--- Supplied material ---
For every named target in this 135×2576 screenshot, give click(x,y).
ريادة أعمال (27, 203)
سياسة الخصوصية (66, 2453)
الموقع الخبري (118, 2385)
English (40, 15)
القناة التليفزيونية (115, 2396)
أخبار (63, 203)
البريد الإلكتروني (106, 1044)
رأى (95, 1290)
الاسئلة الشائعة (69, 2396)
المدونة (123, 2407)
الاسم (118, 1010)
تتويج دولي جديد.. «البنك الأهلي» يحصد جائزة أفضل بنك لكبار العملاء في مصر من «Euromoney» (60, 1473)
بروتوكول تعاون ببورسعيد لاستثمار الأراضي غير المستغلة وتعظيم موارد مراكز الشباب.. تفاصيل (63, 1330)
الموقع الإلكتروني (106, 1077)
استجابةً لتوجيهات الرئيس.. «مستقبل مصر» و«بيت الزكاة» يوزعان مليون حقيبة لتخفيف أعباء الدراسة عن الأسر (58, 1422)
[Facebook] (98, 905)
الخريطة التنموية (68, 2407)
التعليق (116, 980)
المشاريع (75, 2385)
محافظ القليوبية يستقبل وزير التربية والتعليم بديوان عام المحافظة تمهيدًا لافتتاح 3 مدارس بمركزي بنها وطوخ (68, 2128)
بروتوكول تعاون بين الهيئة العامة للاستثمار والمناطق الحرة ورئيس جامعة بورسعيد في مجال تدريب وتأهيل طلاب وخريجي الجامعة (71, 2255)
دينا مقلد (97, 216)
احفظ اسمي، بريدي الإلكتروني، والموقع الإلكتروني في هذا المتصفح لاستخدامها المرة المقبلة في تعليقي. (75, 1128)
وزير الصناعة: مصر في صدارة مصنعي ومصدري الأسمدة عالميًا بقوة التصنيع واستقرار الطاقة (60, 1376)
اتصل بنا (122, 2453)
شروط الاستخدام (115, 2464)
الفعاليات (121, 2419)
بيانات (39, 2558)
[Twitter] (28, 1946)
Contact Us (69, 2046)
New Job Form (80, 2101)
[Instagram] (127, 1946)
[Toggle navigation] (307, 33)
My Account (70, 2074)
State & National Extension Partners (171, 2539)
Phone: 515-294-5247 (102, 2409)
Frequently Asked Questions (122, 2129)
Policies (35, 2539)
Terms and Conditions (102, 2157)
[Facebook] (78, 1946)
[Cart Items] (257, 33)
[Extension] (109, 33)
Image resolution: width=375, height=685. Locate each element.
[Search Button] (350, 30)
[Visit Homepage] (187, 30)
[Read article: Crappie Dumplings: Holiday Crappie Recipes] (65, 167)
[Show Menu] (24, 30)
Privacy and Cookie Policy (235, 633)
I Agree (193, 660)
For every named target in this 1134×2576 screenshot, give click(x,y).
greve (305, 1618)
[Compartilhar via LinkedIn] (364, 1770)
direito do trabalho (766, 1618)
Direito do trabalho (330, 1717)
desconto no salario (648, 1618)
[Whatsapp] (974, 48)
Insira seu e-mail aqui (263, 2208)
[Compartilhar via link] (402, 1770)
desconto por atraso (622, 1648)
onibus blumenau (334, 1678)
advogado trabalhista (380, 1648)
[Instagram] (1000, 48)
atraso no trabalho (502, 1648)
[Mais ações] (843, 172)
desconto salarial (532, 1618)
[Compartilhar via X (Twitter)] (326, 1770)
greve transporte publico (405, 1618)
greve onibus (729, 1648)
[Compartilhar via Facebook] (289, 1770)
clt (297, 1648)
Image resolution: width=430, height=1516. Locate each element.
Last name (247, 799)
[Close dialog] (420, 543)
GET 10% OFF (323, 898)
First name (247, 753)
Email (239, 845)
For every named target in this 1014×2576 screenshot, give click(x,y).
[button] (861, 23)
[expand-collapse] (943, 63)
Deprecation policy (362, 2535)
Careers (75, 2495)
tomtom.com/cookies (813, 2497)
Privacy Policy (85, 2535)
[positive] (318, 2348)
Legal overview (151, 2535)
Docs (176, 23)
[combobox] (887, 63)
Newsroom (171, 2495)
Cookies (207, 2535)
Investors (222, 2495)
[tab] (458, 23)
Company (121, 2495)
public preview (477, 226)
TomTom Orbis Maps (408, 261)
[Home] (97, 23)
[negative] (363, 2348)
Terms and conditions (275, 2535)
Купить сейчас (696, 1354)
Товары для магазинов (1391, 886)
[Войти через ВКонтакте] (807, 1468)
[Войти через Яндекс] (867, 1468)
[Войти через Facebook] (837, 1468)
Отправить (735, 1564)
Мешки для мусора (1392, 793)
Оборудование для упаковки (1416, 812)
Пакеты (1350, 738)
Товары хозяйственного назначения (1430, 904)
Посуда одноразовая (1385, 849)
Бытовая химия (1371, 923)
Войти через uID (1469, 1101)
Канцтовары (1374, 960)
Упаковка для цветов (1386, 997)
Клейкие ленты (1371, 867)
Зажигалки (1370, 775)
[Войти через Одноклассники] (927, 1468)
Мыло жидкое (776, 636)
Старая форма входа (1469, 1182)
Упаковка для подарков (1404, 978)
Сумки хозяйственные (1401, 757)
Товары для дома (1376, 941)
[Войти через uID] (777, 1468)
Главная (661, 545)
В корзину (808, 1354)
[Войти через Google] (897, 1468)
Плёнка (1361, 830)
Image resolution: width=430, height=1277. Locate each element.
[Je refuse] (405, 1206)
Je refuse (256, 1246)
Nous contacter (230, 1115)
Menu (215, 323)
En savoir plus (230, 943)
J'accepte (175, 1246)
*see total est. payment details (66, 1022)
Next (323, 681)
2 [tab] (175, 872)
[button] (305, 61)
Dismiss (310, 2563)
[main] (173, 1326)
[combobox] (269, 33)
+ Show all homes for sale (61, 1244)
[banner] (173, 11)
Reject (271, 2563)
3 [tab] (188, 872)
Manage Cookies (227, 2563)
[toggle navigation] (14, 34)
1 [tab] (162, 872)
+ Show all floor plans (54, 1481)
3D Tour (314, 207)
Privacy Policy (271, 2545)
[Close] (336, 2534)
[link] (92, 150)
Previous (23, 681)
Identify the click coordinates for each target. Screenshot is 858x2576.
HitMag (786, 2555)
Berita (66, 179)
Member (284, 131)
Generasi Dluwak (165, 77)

--- Instructions to follow ---
Each line of the material that contains "Image" is to be counted, and only the total stated.

--- Solution ---
3